Di antara kaum muslimin, ada lagi
yang meninggalkan doa karena merasa tak mampu memenuhi persyaratannya. Seperti
orang yang berkata, "Saya biasa makan dari rejeki yang tak jelas
halal haramnya, sedangkan orang yang mengkonsumsi barang yang haram tidak dikabulkan
do'anya, maka percuma saja kalau saya berdoa." Laa haula wa laa quwwata
illa billah. Adakah sesuatu yang bisa diandalkan seorang muslim melebihi
'senjata' doa? Hingga ada yang rela mencampakkan doa agar bebas makan apa saja?
Seseorang yang mengerti
urgensi doa, tentu lebih memilih untuk memenuhi syarat terkabulnya doa,
katimbang ia harus bertelanjang dari doa. Karena meninggalkan hal yang haram
itu lebih mudah dijalani daripada hidup tanpa menyandang senjata doa. Tanpa
doa, keadaan seseorang lebih berat dari tentara yang tidak memiliki senjata,
petani yang tidak memiliki cangkul, orang sakit yang tak mendapatkan obat, atau
seseorang yang ingin membeli barang tanpa memiliki uang.
Hanya mengandalkan kecerdasan pikir,
kekuatan fisik maupun alat canggih, jelas tidak memadai bagi manusia untuk bisa
meraih tujuan bahagia yang sempurna, atau mencegah datangnya marabahaya.

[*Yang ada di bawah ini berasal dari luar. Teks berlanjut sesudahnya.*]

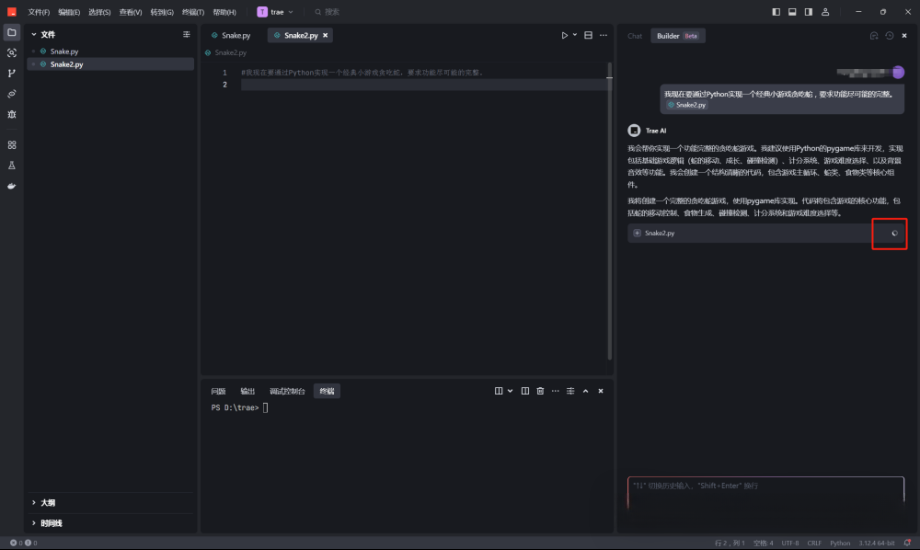
Task: Start a new chat in AI panel
Action: pos(874,36)
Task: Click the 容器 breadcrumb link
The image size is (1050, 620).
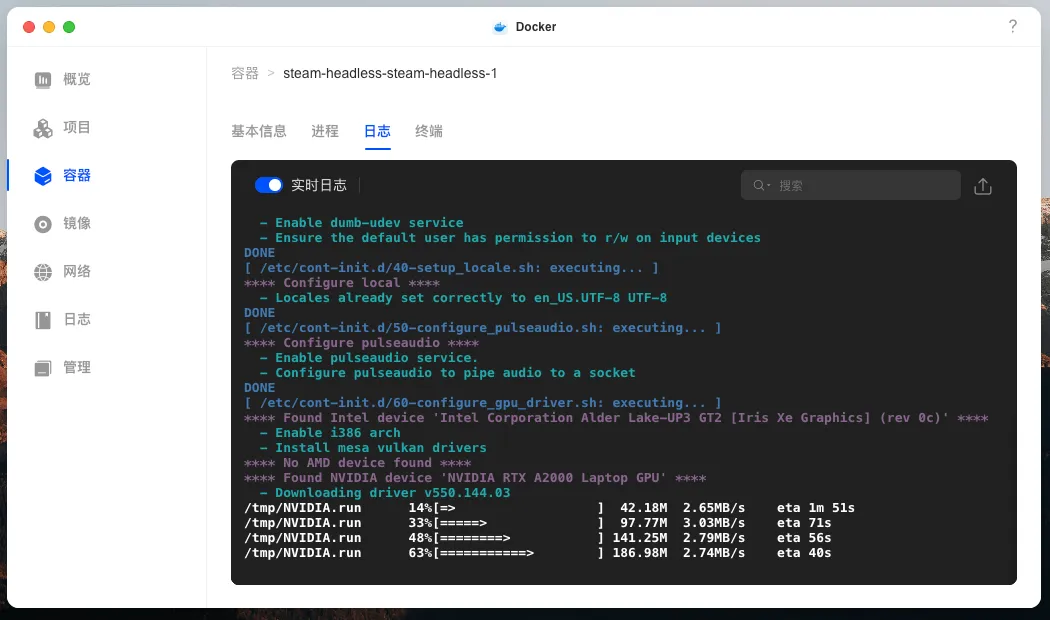Action: [x=243, y=73]
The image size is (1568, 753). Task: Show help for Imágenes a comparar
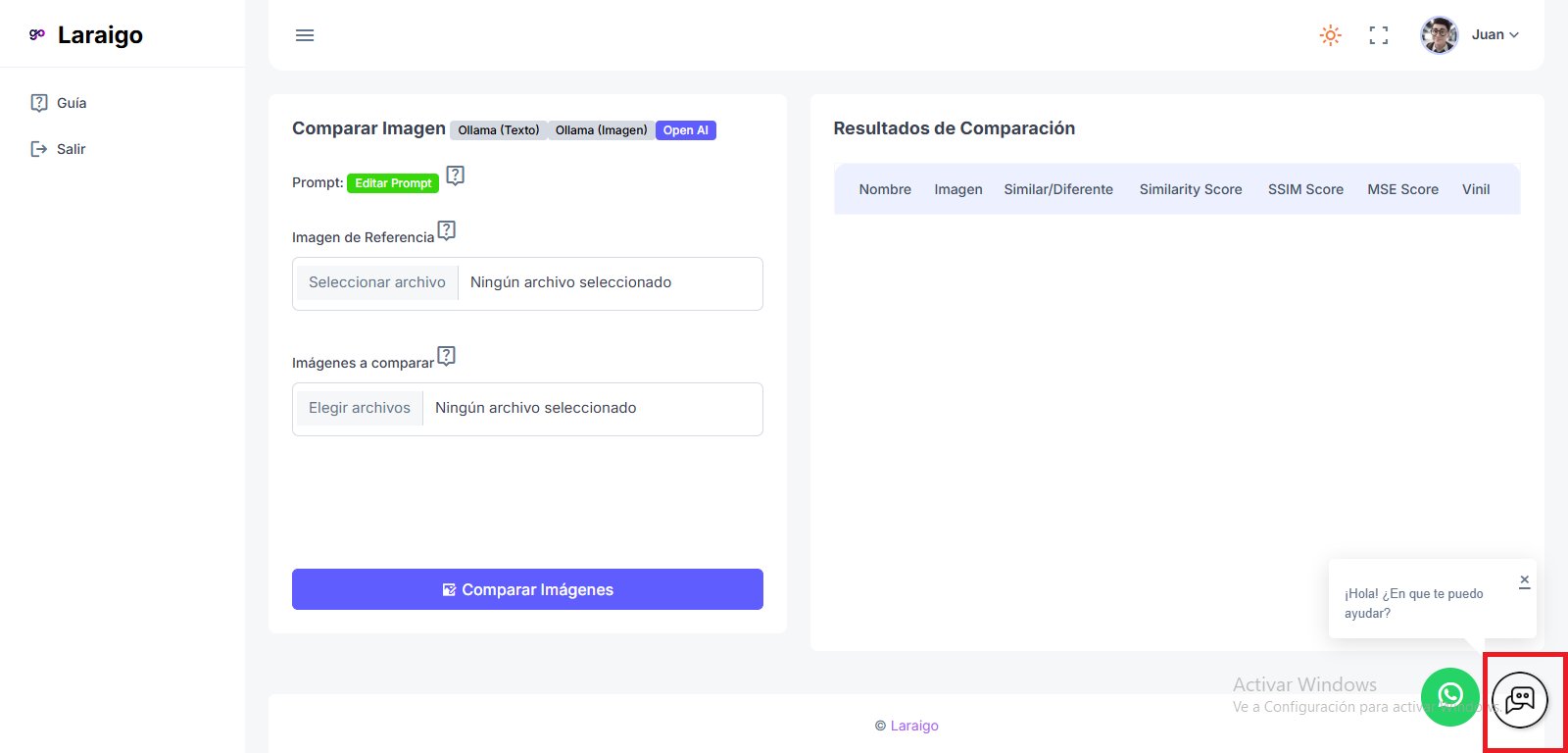click(447, 356)
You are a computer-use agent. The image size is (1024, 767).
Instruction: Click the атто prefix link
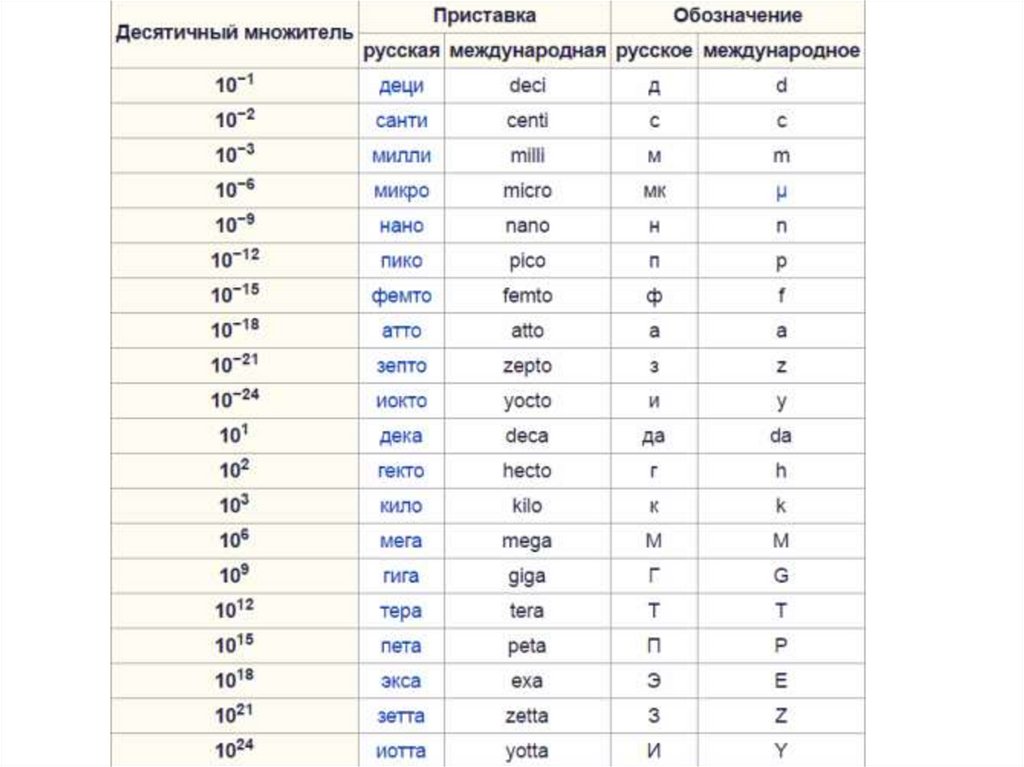click(400, 331)
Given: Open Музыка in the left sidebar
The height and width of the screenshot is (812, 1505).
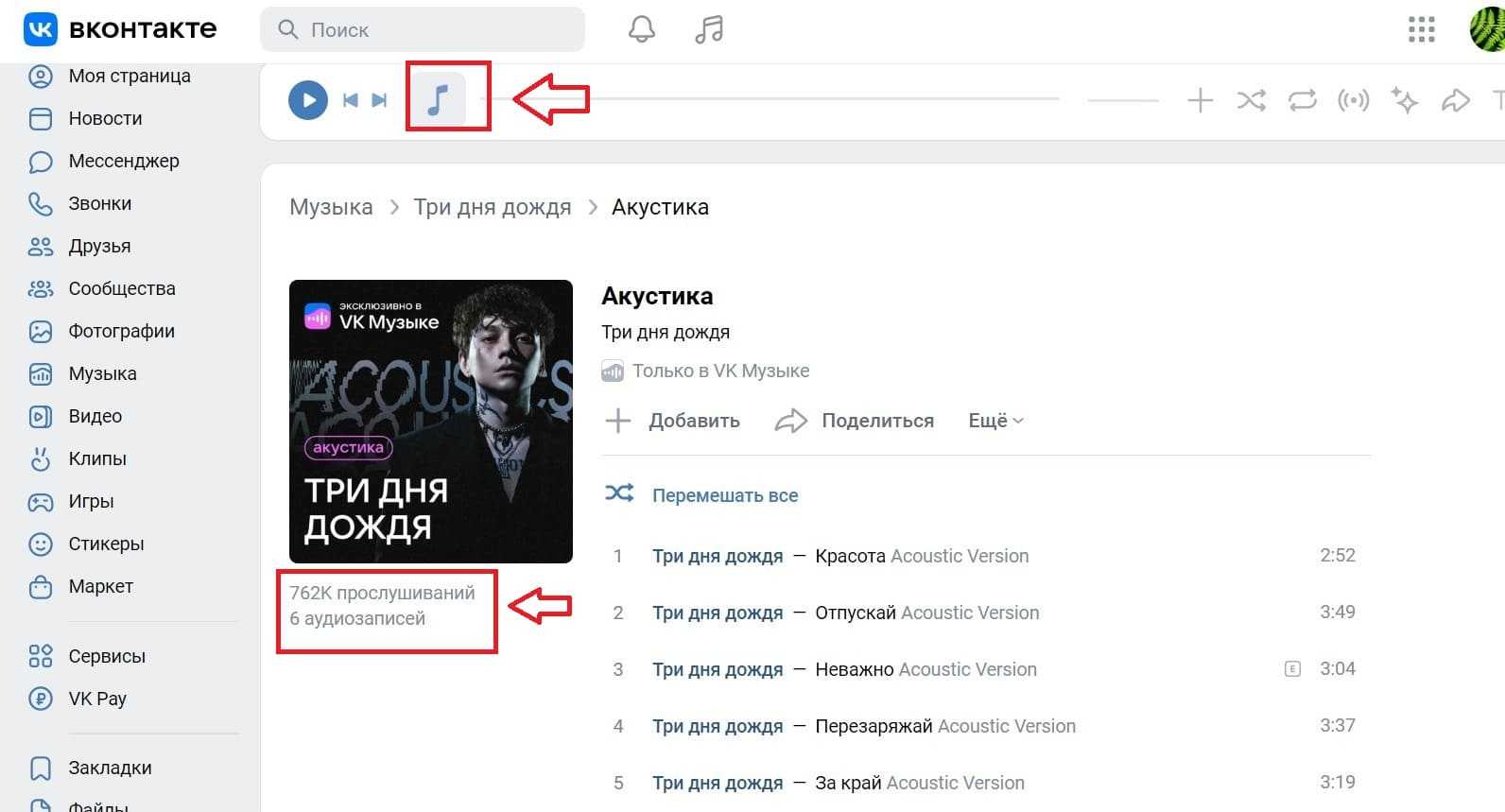Looking at the screenshot, I should pos(102,373).
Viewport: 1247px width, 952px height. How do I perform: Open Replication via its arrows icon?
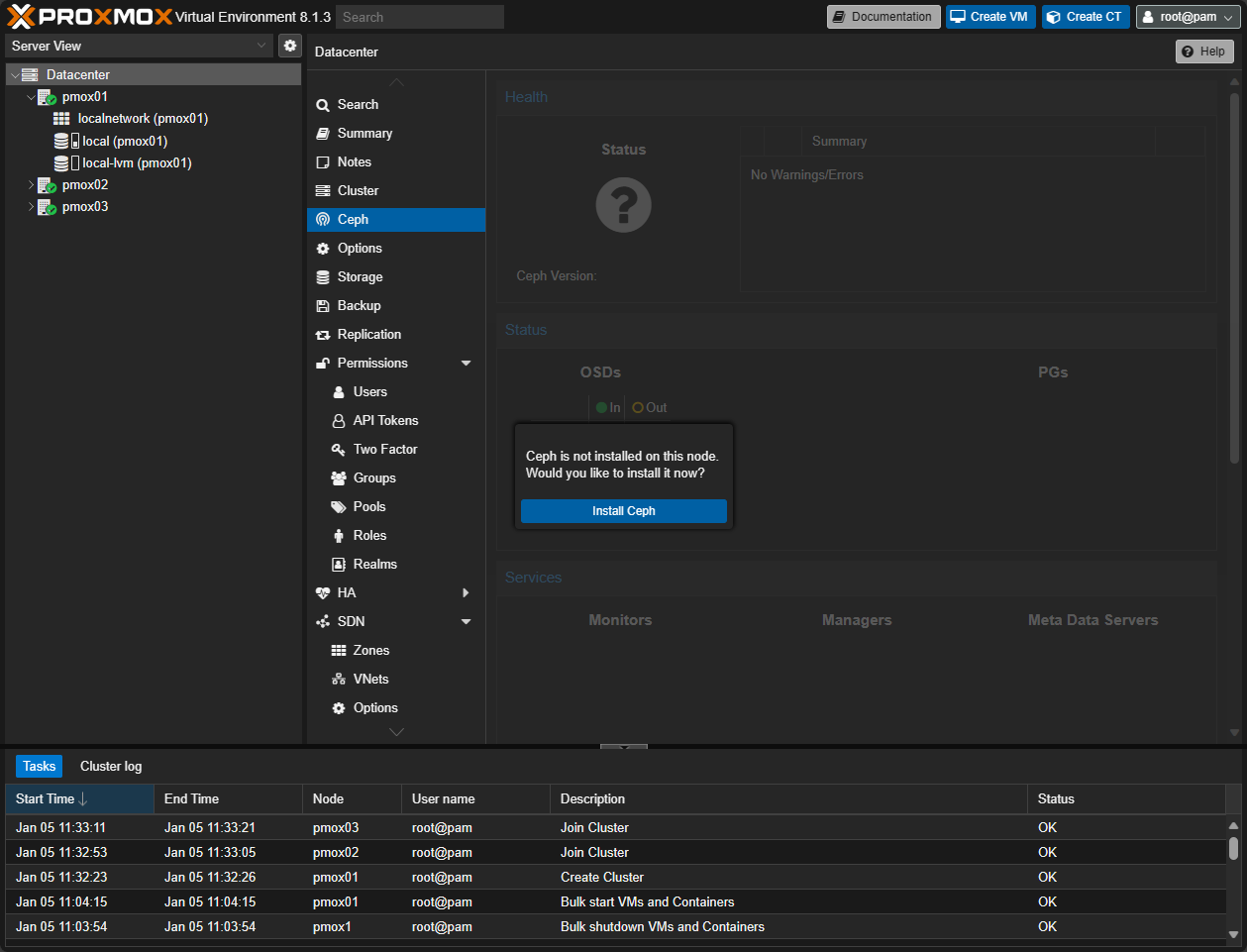323,335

Alangkah kecil modal dan kekuatan, sementara begitu besar cita-cita yang
diharapkan, dahsyat pula potensi bahaya yang mungkin datang di hadapan. Untuk
itu, manusia membutuhkan 'kekuatan lain' di luar dirinya untuk merealisasikan
dua tujuan itu. Dan barangsiapa yang menjadikan doa sebagai sarana, niscaya dia
akan menjadi orang yang paling kuat, paling sukses dan paling beruntung. Karena
doa mengundang datangnya pertolongan Allah Yang Maha Berkehendak, Mahakuasa,
Mahakuat dan mampu melakukan apapun yang dikehendaki-Nya, Fa'aalul
limaa yuriid. Karena itulah, Ibnul Qayyim dalam al-Jawaabul Kaafi berkata,
"Doa adalah sebab yang paling kuat untuk mencegah dari perkara yang
dibenci dan menghasilkan sesuatu yang dicari."